Research group Torsten Schwede
Computational structure biology
Protein structure modeling and evaluation
The main interest of my group is the development of methods and algorithms for molecular modeling and simulations of three-dimensional protein structures and their interactions. One of the major limitations for using structure-based methods in biomedical research is the limited availability of experimentally determined protein structures. Prediction of the 3D structure of a protein from its amino acid sequence remains a fundamental scientific problem, and it is considered as one of the grand challenges in computational biology. Comparative or homology modeling, which uses experimentally elucidated structures of related protein family members as templates, is currently the most accurate approach to model the structure of the protein of interest. Template-based protein modeling techniques exploit the evolutionary relationship between a target protein and templates with known experimental structures, based on the observation that evolutionarily related sequences generally have similar 3D structures. The SWISS-MODEL expert system developed by our group is a fully automated web-based workbench, which greatly facilitates the process of computing of protein structure homology models.
Estimating the expected quality of predicted structural models is a vital step in homology modeling. Especially when the sequence identity between target and template is low, individual models may contain considerable errors. To identify such inaccuracies, scoring functions have been developed which analyze different structural features of the protein models in order to derive a quality estimate. To this end, we have introduced the composite scoring function QMEAN, which consists of four statistical potential terms and two components describing the agreement between predicted and observed secondary structure and solvent accessibility.

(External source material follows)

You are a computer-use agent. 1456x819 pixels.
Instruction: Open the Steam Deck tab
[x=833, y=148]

We have shown that QMEAN can not only be used to assess the quality of theoretical protein models, but also to identify experimental structures of poor quality. Ultimately, the quality of a model determines its usefulness for different biomedical applications such as planning mutagenesis experiments for functional analysis, or studying protein-ligand interactions, e.g. for structure based drug design. In the following, three exemplar projects involving molecular modeling of protein-ligand interactions at different levels of model resolution are briefly presented.

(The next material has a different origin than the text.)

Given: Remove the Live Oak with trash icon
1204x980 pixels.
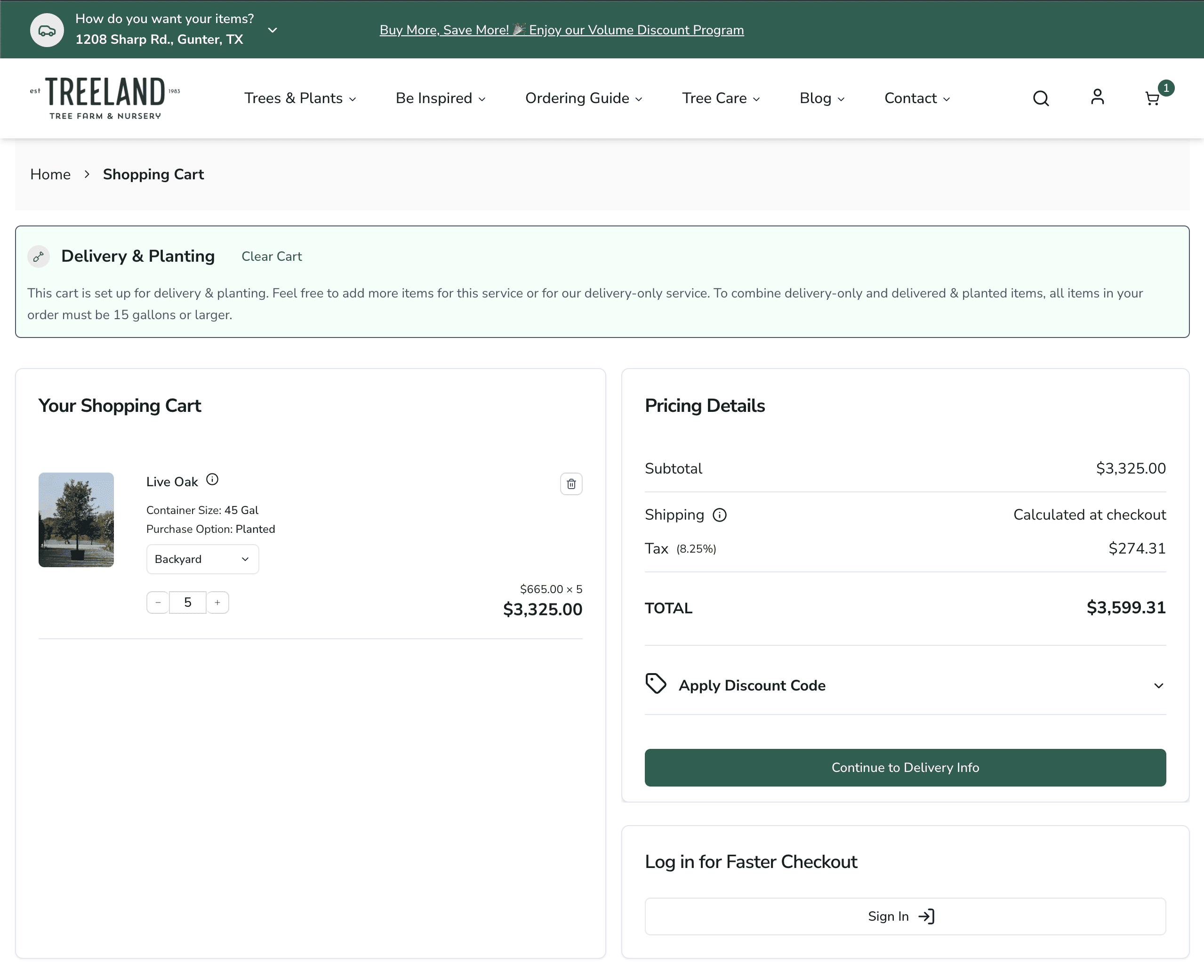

Molecular modeling of protein-ligand interactions
Dengue fever is a viral disease that is transmitted between human hosts by Aedes mosquitoes, particularly Aedes aegyptii. In 1997, 20 million cases of dengue fever were estimated to occur annually. Partially because of increased urbanization and failure to effectively control the spread of the insect vector, more recent estimates suggest this number has risen to 50 –100 million, and dengue fever is now seen as one of the most important emerging infectious diseases in many areas of the world. We have used a structure based virtual screening approach to identify novel inhibitors of Dengue virus RNA methyltransferase (MTase), which is necessary for virus replication. In a multistage molecular docking approach in the MTase crystal structure, we screened a library of more than 5 million commercially available compounds against the two binding sites of this enzyme. In 263 compounds selected for experimental verification at the Novartis Institute for Tropical Diseases in Singapore, 10 inhibitors with IC50 values of <100 μM were identified, of which four exhibited IC50 values of <10 μM in in vitro assays.

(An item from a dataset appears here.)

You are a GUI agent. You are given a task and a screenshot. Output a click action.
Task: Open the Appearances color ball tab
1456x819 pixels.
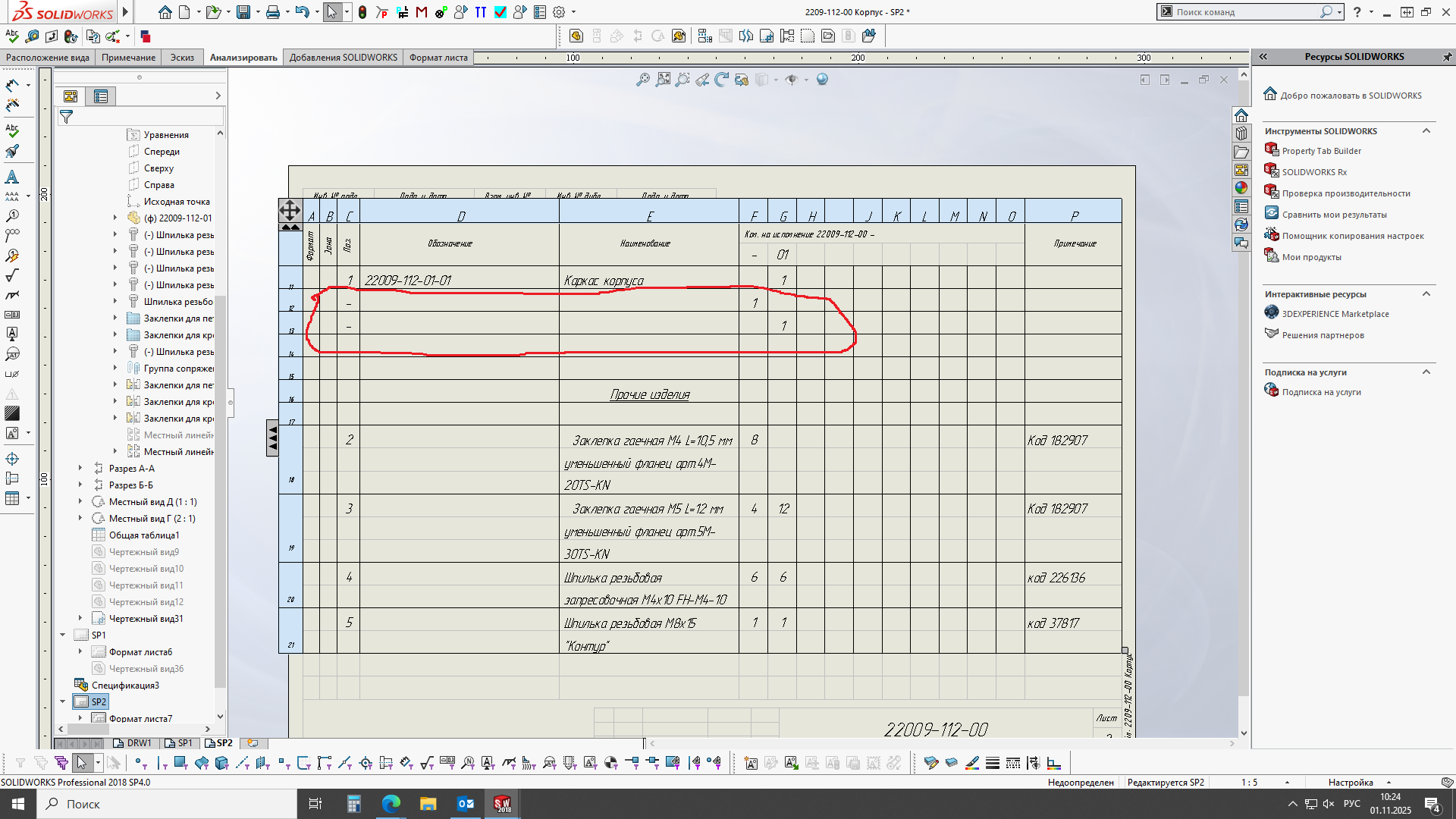tap(1241, 188)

Olfaction refers to the sense of smell which is mediated by specialized sensory cells in the nasal cavity of vertebrates and in the antennae of invertebrates. Activated olfactory receptors are the initial player in a signal transduction cascade which ultimately produces a nerve impulse which is transmitted to the brain. These receptors are members of the class A rhodopsin-like family of G protein-coupled receptors (GPCRs), which can detect a limited range of different odorant substances. In a collaborative project with the group of Horst Vogel (Ecole Polytechnique Federale de Lausanne, CH), we aim to explore the molecular determinants of specific olfactory receptors. We have modeled the mouse Eugenol olfactory receptor based on the crystal structure of β2-adrenergic receptor. Based on this model, we have designed a series of site directed mutagenesis experiments to study the structural determinants of receptor specificity on various chemically diverse odorant molecules.
Second messengers control a wide range of important cellular functions in eukaryotes and prokaryotes. Cyclic di-GMP, is a ubiquitous second messenger that regulates cell surface-associated traits in bacteria. Genome sequencing data revealed several large and near-ubiquitous families of bacterial c-di-GMP related signaling proteins. In pathogenic bacteria, this switch is often accompanied by the transition from an acute to a chronic phase of infection. This makes c-di-GMP signal transduction an attractive target for novel antibiotics that interfere with bacterial persistence. We are collaborating in-house with the groups of Urs Jenal, Tilman Schirmer and Dagmar Klostermeier in a Sinergia project aiming to discover novel components of the c-di-GMP signaling network and to uncover their molecular mechanisms.